On the other side of the lines, James said performance was almost secondary when it came to evaluating an investment manager.
“If a manager sticks to their philosophy and strategies, then the returns will come in the long run,” he said. “A fund should be looking at the track record of the manager in a range of different asset classes, and will notice that the better managers lessen the impact of bad times.”
On the other hand, Ridley stated that it was difficult to deny performance was ultimately the bottom line.
“But it should be remembered that a manager’s previous performance will not necessarily be replicated,” he said. “It is far more important to examine the key drivers of manager performance to ensure consistent favourable performance over the medium to long-term is likely.”

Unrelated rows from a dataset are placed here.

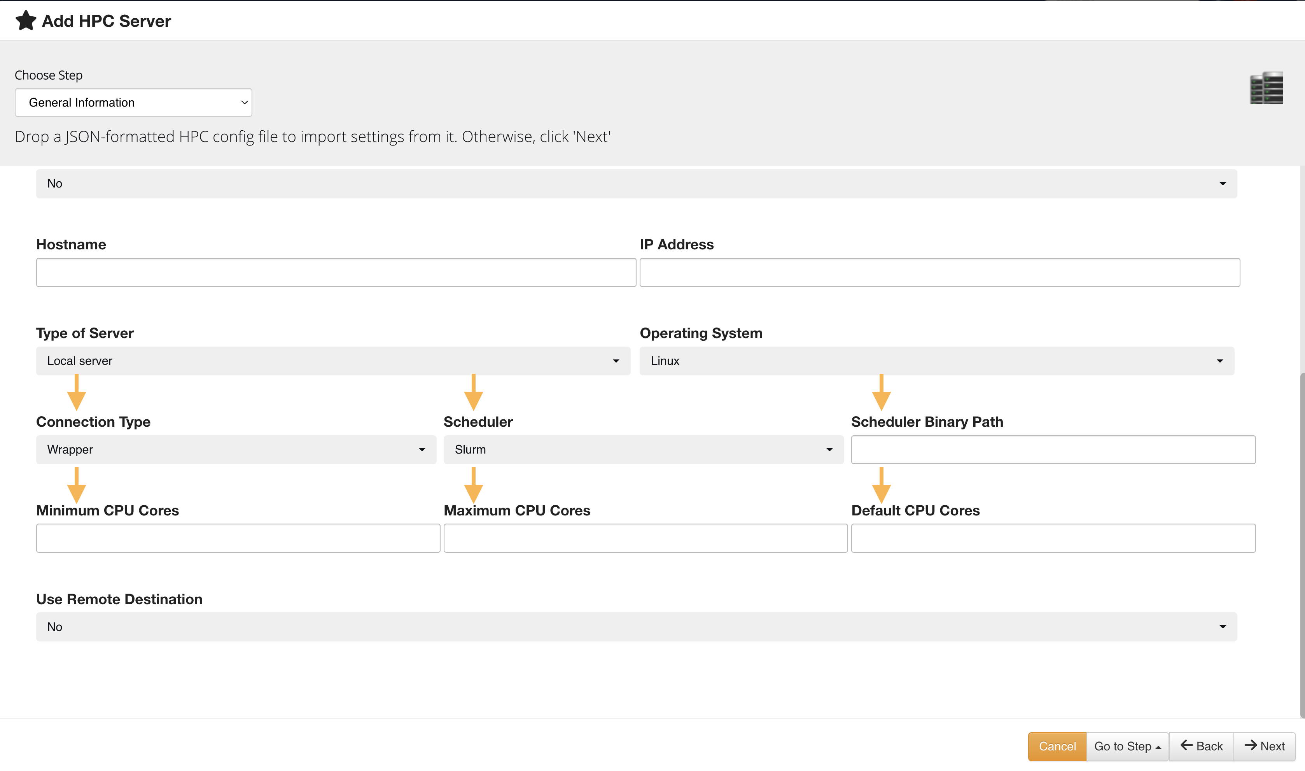Click orange arrow above Maximum CPU Cores

point(473,486)
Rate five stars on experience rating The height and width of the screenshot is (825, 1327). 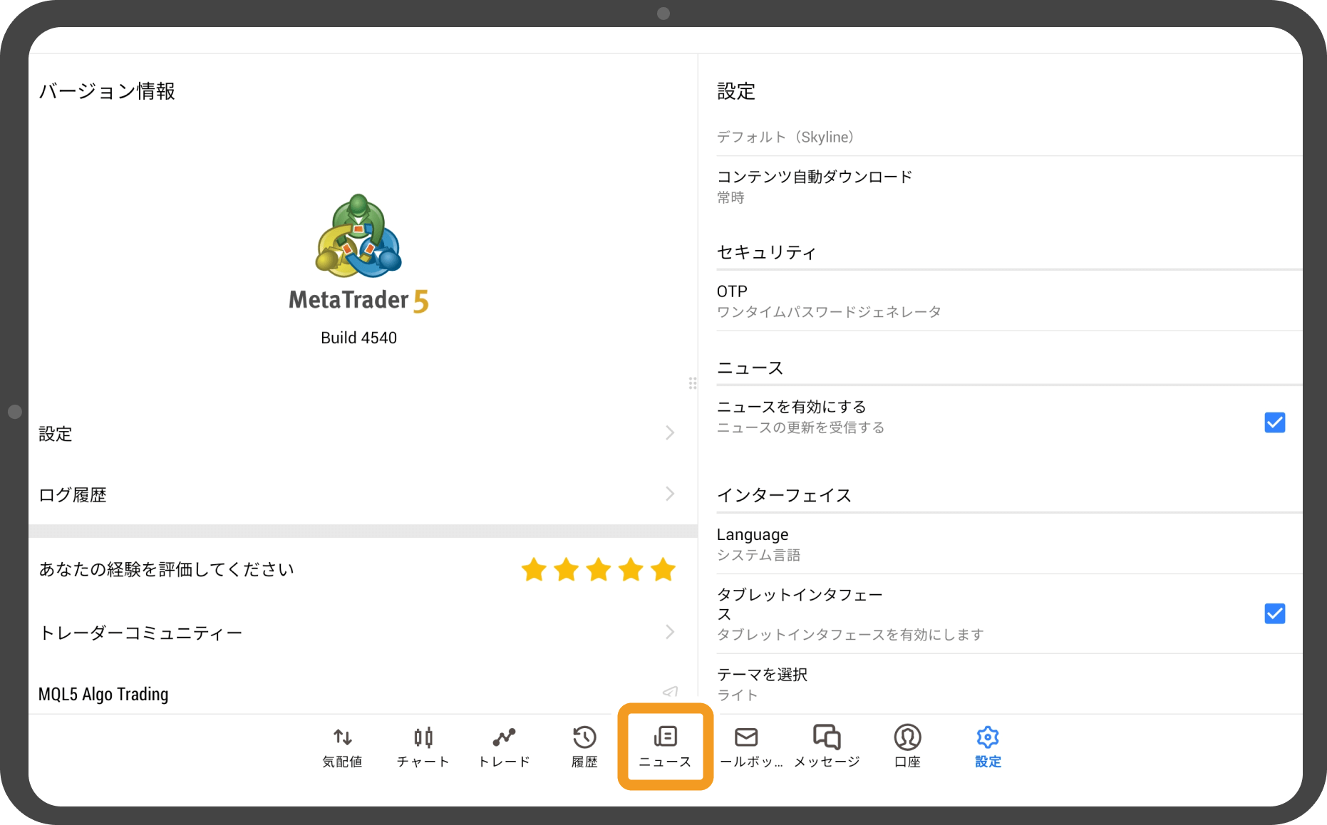click(663, 569)
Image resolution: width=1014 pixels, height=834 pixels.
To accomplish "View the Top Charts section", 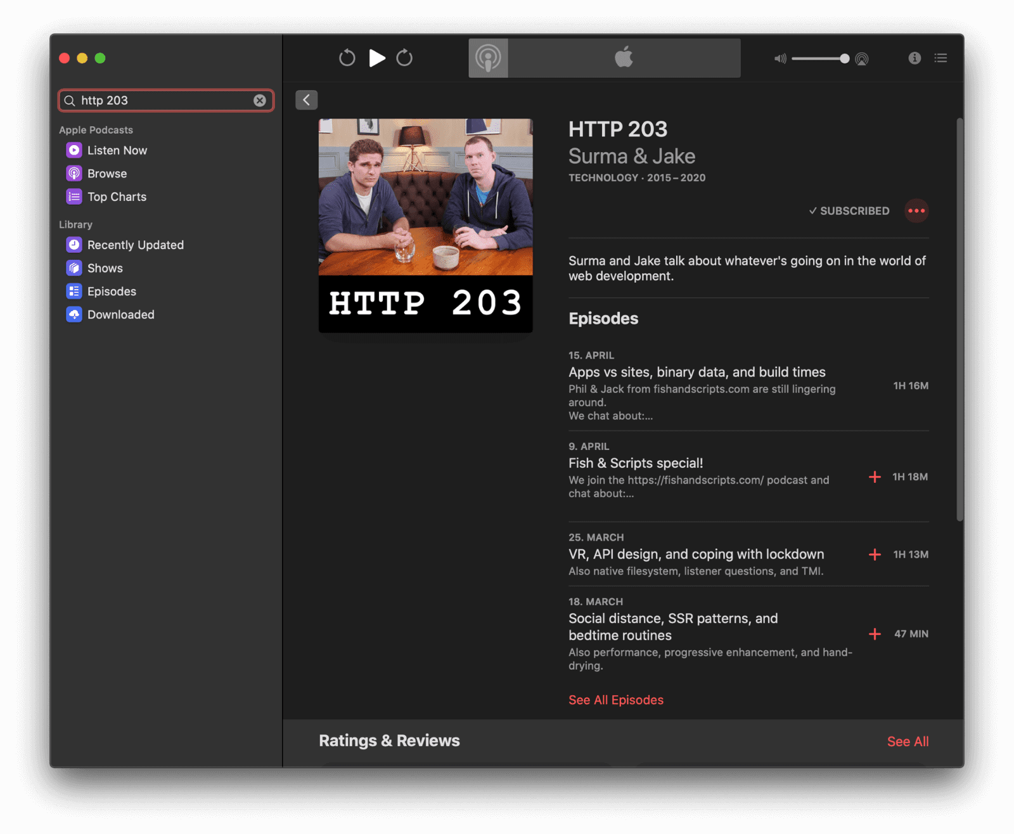I will (117, 196).
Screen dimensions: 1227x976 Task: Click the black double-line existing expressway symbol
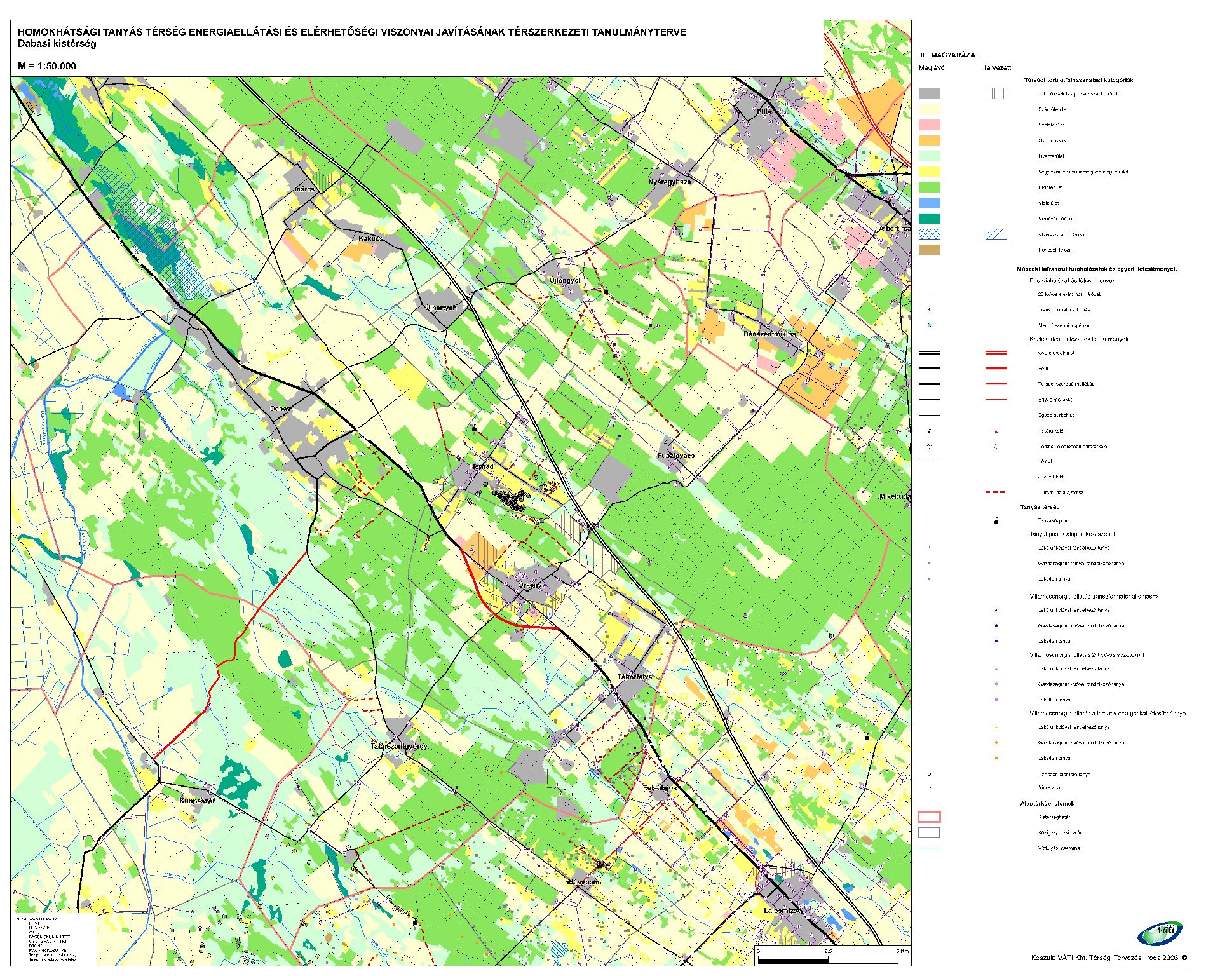pyautogui.click(x=930, y=353)
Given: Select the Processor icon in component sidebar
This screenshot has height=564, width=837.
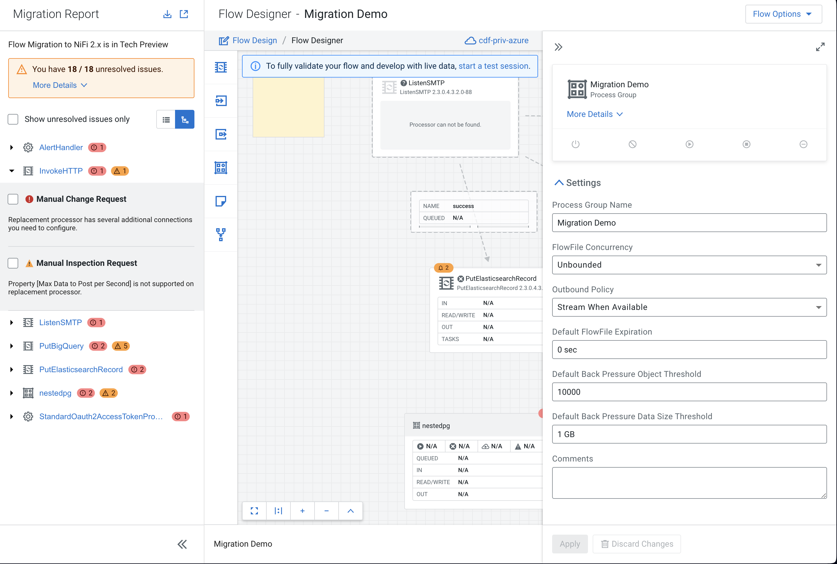Looking at the screenshot, I should tap(221, 67).
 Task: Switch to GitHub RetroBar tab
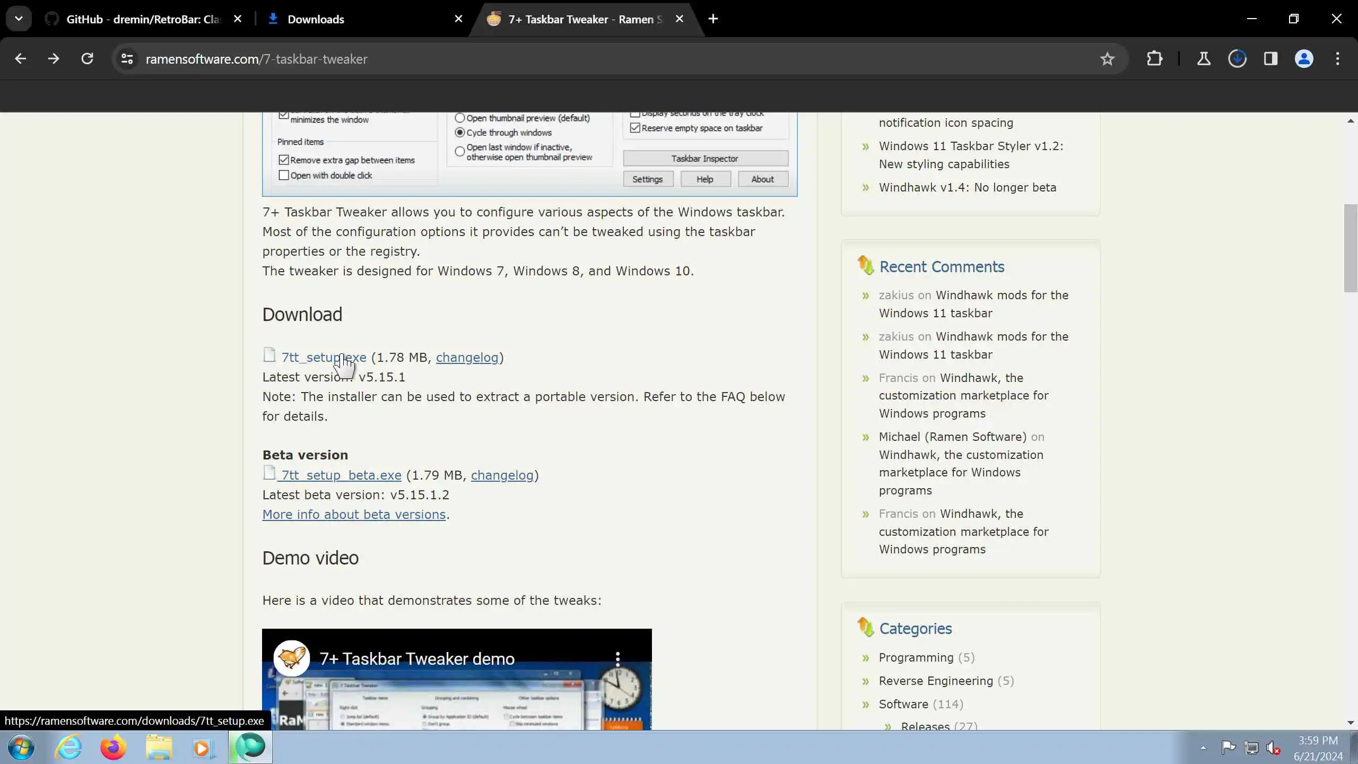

Ridley identified the key factors as being quality people, a well-defined and transparent process and a close alignment of interests with investors, particularly with an ownership structure that attracts and retains good people.
Specifically, James said Aberdeen had recognised growth in Japan and the strengthening of the European market, but added that India was attracting increased interest.
“India has a growing population, with a large proportion of that population being under the age of 25,” he said. “At the moment, it is Aberdeen’s preferred offshore market due to its growing economy and massive growth potential.
“With Japan, it seems as if deflation may be fully behind it now, so our weightings there, and in China and in Europe, are quite prominent. On the other hand, our asset allocations are 30 per cent underweight in the US,” James said.
Interestingly, Ridley stated that Frontier did not examine the relative attractiveness of individual regions or countries when considering international equities from a strategic perspective. He did, however, indicate that fund managers were becoming increasingly comfortable with Japan.
“Japan seems to be recovering for the first time since its bubble burst in 89,” he said. “And fund managers have a lot of conviction about emerging markets.
“From the fund side of the fence, while Fowler stated that HESTA left speculation on international markets to their underlying managers, St John said UniSuper took an active role in its international allocation.
“We haven’t looked at Europe specifically, but we considered the Japanese market in detail three months ago,” he said. “Our decision was not to add to our existing exposures, however we also made the decision to decrease our allocations to emerging markets at the same time.”
When it came to looking offshore, James said the risks to a fund’s investment had decreased dramatically recently.
“The fiscal policies of offshore emerging markets are much tighter now,” he said. “In many cases they are the lenders and not the borrowers, and are becoming more and more cash rich.”